Ce livre est une tentative globale de lire et comprendre les données qui définissent la position internationale de la Grèce dans l'après-guerre froide, au début du 21ème siècle. Il vise à fournir une explication concise, complète et convaincante de la position du pays dans le monde moderne. Sous la houlette de Panos Kazakos, professeur émérite de l'Université d'Athènes et directeur de recherche au Centre grec d'études européennes, les cinq auteurs, tous actifs au sein de l’Université Panteion d’Athènes, s’emploient à mettre en évidence les tendances lourdes au sein du système international avant de braquer leurs questionnements sur la zone régionale entourant la Grèce et d’expliquer les options politiques qui s’offrent à celle-ci, avant d’évaluer celles qui sont retenues. De plus, ce livre ne se cantonne pas aux aspects « traditionnel » des relations internationales mais s’ouvre à l’évidence qu’il y a un continuum entre politiques « intérieure », « économique » et « étrangère ». (AKa)

*** NIKOS STELGIAS : La démocratie turque illibérale. L'hégémonie du néolibéralisme de la droite en Turquie et les coups d’Etat du 21ème siècle. Editions Papazisi (2 rue Nikitara, GR-10678 Athènes. Tél. : (30-210) 3822496 – fax : 3809020 – Courriel : papazisi@otenet.gr – Internet : http://www.papazisi.gr ). 2017, 212 p., 12,19 €. ISBN 978-960-02-3294-3.

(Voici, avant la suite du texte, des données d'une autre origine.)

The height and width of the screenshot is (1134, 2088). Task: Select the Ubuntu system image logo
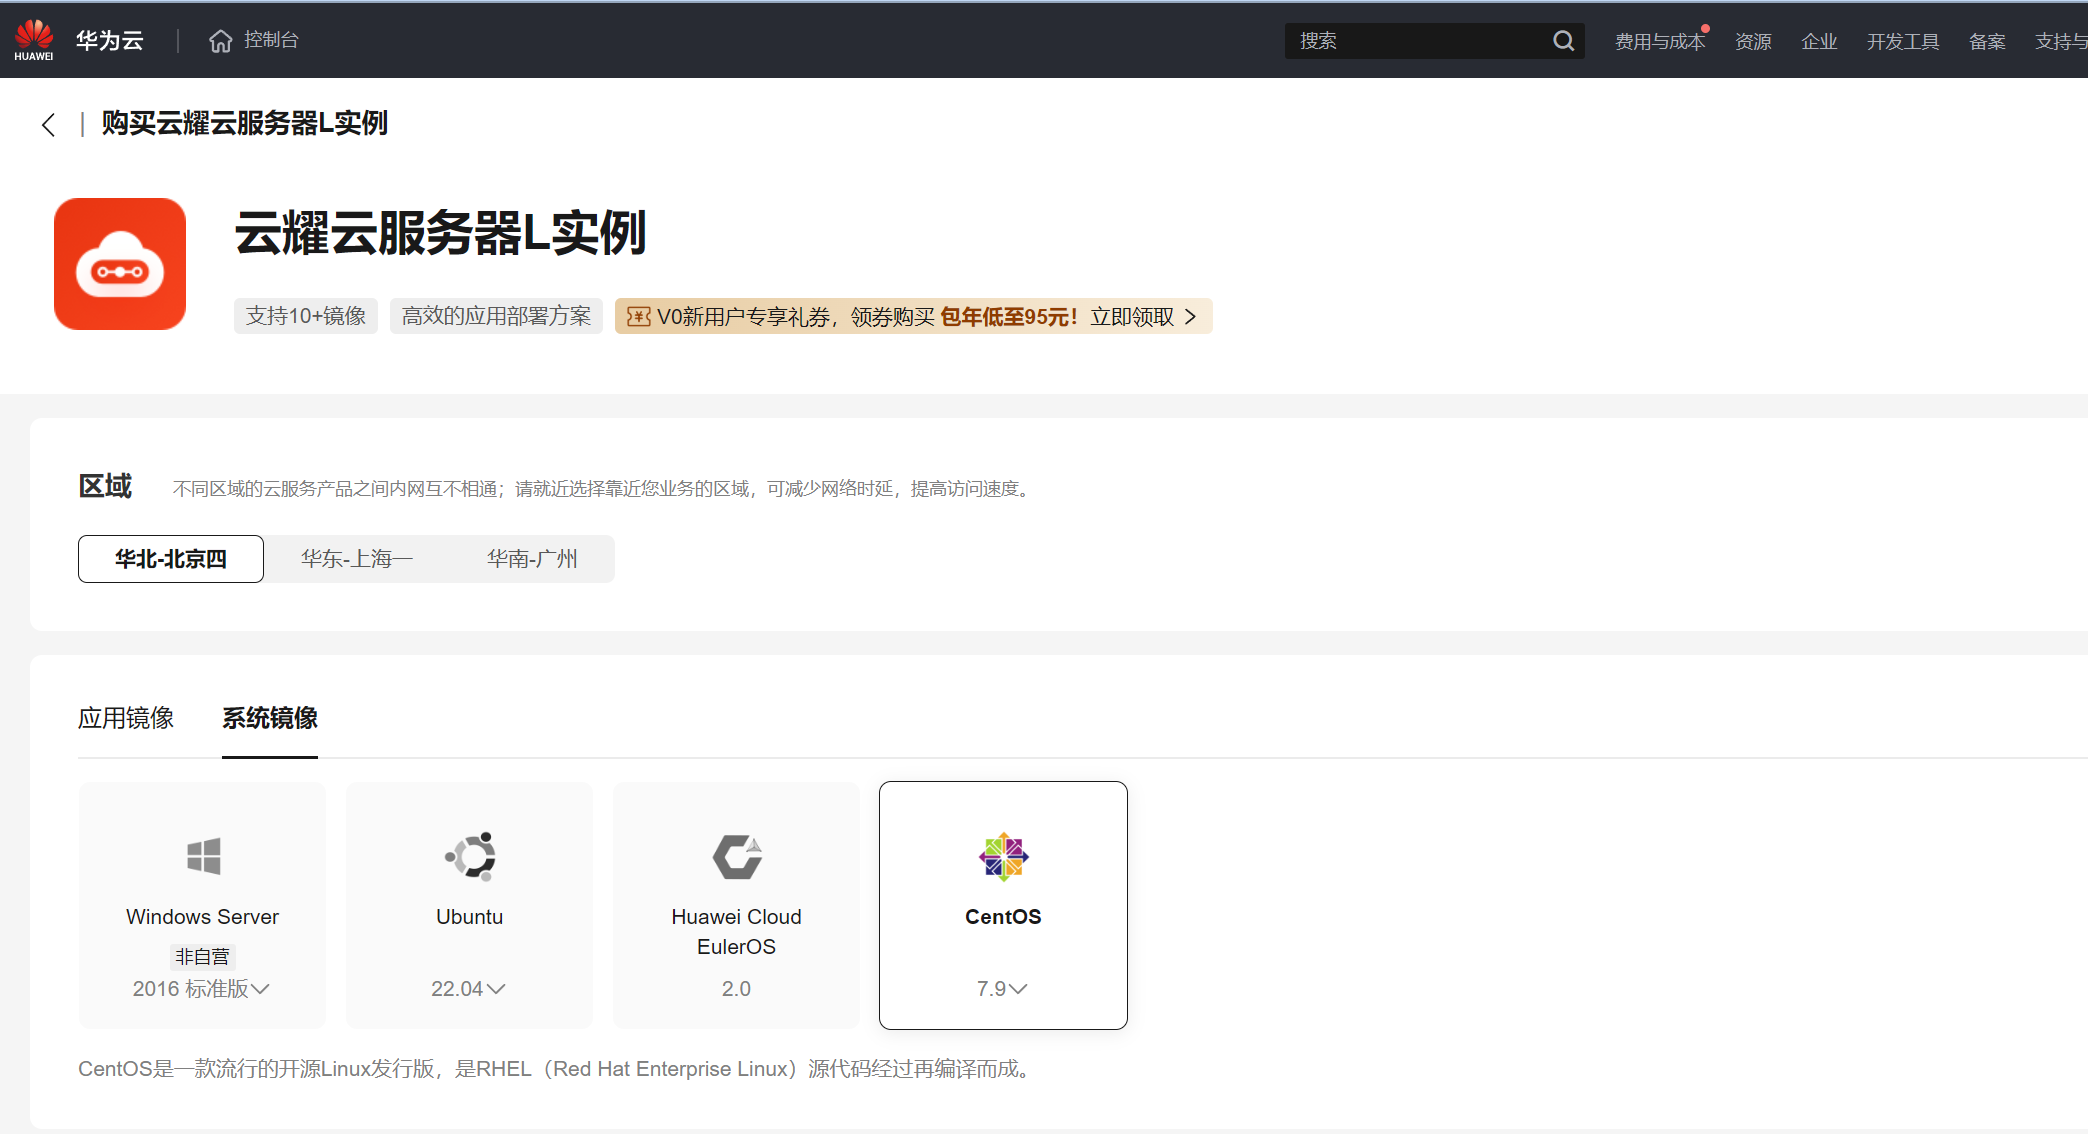[469, 855]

Cette étude plonge au cœur de contexte politique, social et économique intolérant de la Turquie nationaliste et néolibérale du président Erdogan. Chercheur et journaliste, Nikos Stelgias se saisit de la Turquie comme d’un échantillon où le néolibéralisme interagit avec des phénomènes tels que l'autoritarisme électoral et le nationalisme. Par ce biais, il analyse les mécanismes idéologiques, politiques, économiques qui emploient le capitalisme moderne pour prendre le contrôle du champ politique et socio-économique dans les pays dits en développement. Même s’il ne prétend pas répondre à toutes les questions qui sont posées, l’auteur délivre quand même une étude méthodique et approfondie des principales caractéristiques du régime en place à Ankara qui ne manquera pas de conduire le lecteur à un certain nombre de considérations et conclusions arrêtées. Il fait notamment observer qu’un monopole ne se limite pas à la sphère politique, mais qu’il peut aussi se répandre dans les domaines de la vie sociale et économique du pays, ainsi que, bien sûr, dans celui de l'idéologie. Il aide aussi le lecteur à comprendre les raisons pour lesquelles Tagip Recep Erdogan, ses compagnons, mais aussi le Parti de la justice et du développement (AKP) ont pris les rênes de la droite. Troisièmement, il met en évidence le fait que dans la Turquie moderne, le mouvement séparatiste kurde est la seule institution effective de l'opposition qui soit en mesure de remettre en cause la plupart des options et des stratégies de la droite au pouvoir à Ankara. (AKa)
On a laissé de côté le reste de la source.